The paper is excellent. The idea is good and well-explained, the results are impressive, and the writing is impeccable. The paper can be accepted in its current form, and I have embarrassingly little feedback to give. A few short notes are provided below in the order in which the points appear in the paper, but I would like to leave it up to the authors' discretion what (if any) changes to make due to these, as most of them are mainly stylistic.

Line 104: "0.16" -> ".16" to match the prior style?

Line 120: "Each fluorophore count is stored as a two-byte numeric value." I found this note overly specific and think that it can be removed. It is an implementation detail in a section that is about concepts. The same comment applies to line 124 about double-precision floating-point values.

Line 138: Why you use the word "approximated" here is unclear. I understand the approximations introduced later, but here you are describing the exact transition probabilities the model gives. Do you mean that the model itself is an approximation? Consider reformulating this statement.

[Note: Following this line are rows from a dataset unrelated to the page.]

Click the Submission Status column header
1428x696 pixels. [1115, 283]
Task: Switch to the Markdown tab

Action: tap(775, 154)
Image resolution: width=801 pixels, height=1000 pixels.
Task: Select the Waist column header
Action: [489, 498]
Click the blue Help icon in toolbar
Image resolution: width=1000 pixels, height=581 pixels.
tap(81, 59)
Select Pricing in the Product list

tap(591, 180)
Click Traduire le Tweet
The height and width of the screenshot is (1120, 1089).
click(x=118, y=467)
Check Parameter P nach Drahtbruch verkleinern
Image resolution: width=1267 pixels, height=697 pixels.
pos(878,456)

Line 150: To be a bit pedantic, (2) should not be a *probability* given that Y is a continuous random variable. Maybe this can be dealt with by simply adding a footnote at (2) and then leaving the rest of the text unmodified.

Line 172: It was initially unclear to me what you considered to be the default states, from which you later obtained the reduced (more inclusive) states. Can you clarify this? If so, please do. Note that you, on line 646, then write "the true state," which suffers the same problem. Why would this state be more "true" than the reduced set of states?

Line 194: Why do you write "improve the theoretical complexity"? The practical complexity is also reduced by the introduced means. If you mean that the complexity order (as in the Big-O notation) is reduced, then it is better to state this as "complexity order" or similar.

Lines 252 and 253: The "two-byte" and "eight-byte" comments are, like before, too detailed for this text. They are implementation details that can be excluded from this conceptual text.

Line 258: "the k nearest dye track neighbors." You need to specify the norm used to define nearest here. Even if it is just the standard Euclidean norm, please say so.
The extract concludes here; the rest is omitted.